Marion County Record received the 2024 William Allen White Foundation National Citation during a ceremony Thursday in the University of Kansas student union.

Voted on by foundation trustees, the award recognizes outstanding journalistic services.

The Record’s award was the first National Citation ever given to an entire organization instead of an individual.

The foundation selected the Record for its fearless and determined reaction after police swarmed its newsroom and the home of its owners — eight months to the day earlier — with a search warrant to seize computers and cell phones.

The raid was in response to reporting the newspaper had done on city politics, a local business owner, and perhaps reporting about the police chief’s checkered history with the Kansas City, Missouri, police department.

Despite equipment and reporting material being carted off by police, the Record staff worked through hardship and published the next edition on time. Doing so took two all-night work sessions.

“The Record showed incredible courage and determination in the face of a threat to American democracy and displayed the importance of trustworthy local news,” said Ann Brill, dean of the William Allen White School of Journalism.

After Record staff members and editor and publisher editor Eric Meyer were introduced , Meyer spoke to students and foundation members about the raid, the hardship it created, and its effects on staff members and the newspaper.

In addition to delivering the annual William Allen White lecture, he spoke to Multimedia Journalism and Current Issues in Journalism class members and met with current and future editors of the University Daily Kansan.

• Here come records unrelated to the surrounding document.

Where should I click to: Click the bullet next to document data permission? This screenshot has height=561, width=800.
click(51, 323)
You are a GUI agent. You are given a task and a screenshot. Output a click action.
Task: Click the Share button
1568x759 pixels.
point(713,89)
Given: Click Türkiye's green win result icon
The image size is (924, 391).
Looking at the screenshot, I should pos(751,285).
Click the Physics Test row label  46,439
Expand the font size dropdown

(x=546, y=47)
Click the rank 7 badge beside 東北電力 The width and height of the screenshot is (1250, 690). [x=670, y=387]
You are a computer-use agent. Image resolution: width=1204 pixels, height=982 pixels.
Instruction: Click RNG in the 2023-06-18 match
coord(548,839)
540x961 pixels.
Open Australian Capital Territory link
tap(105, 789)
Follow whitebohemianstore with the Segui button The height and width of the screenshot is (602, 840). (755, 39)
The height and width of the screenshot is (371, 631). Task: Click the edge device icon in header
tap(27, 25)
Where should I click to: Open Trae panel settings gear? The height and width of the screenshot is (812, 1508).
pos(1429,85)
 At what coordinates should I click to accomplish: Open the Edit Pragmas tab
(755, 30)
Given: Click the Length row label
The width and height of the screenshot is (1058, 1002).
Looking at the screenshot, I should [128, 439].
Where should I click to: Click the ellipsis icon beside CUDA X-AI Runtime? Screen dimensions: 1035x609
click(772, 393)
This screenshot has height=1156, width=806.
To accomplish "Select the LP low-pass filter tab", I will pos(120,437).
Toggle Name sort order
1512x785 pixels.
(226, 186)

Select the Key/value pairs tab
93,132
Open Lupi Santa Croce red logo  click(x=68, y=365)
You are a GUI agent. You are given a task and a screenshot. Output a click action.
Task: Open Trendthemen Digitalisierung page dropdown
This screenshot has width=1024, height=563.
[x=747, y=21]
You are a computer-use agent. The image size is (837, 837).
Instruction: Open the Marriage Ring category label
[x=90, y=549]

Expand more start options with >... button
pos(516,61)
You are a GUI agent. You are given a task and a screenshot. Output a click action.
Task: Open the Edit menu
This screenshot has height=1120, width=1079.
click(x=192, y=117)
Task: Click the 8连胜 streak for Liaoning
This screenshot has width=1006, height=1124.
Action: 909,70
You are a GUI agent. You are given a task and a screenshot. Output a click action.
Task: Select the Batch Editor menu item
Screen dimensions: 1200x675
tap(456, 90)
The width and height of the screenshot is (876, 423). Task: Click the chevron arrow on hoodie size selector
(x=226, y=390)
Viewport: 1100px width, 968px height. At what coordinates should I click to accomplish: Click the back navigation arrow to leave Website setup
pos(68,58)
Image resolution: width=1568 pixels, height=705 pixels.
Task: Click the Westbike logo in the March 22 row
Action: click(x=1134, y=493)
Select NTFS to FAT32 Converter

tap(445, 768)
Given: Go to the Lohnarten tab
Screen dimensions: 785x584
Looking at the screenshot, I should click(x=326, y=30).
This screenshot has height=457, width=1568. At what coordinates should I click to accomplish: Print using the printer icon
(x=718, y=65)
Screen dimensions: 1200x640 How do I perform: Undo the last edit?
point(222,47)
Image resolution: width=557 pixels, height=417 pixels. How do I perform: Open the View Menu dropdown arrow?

Meyer was interviewed for the university’s KUJH TV channel, had lunch with journalism students, had dinner the night before the award with journalism faculty members and foundation officers, and was part of a panel discussion about journalism at the annual foundation trustees’ dinner the night of the award.

He and the newspaper’s lawyer, Bernie Rhodes, were featured panelists the next day at the 36th annual Media and Law Seminar at the Intercontinental Hotel at Kansas City’s Country Club Plaza. The theme was “Under Attack! Existential Threats to Journalism and Free Speech.”

Meyer and Rhodes’ presentation was “Journalists on the Front Lines: Overcoming Risks to Reporters.”

The week before, Meyer was a featured speaker for two presentations at the national convention of the Scholastic Press Association and Journalism Education Association at the Sheraton Hotel at Crown Center in Kansas City,.

Later this week he will be speaking at the Logan Symposium on Investigative Reporting at the University of California at Berkeley. Sunday, he will talk at the annual convention of Kansas Collegiate Media in Wichita.

He will be at Northwestern University in Evanston, Illinois, next week for the awarding of the James Foley Medill Medal for Courage in Journalism.

The William Allen White Foundation was founded in 1945, one year after the Kansas Board of Regents established the William Allen White School of Journalism and Mass Communications at KU.

The foundation has recognized outstanding journalists since 1950.

Previous recipients of the annual award have included Walter Cronkite, Bob Woodward, Charles Kuralt, Helen Thomas, Marty Baron, Molly Ivins, Robert MacNeil and Jim Lehrer, Cokie Roberts, Arthur Sulzberger Jr., Sally Buzbee, Bob Dotson, Frank Deford, Seymour Hersh, Gordon Parks, and Sanjay Gupta.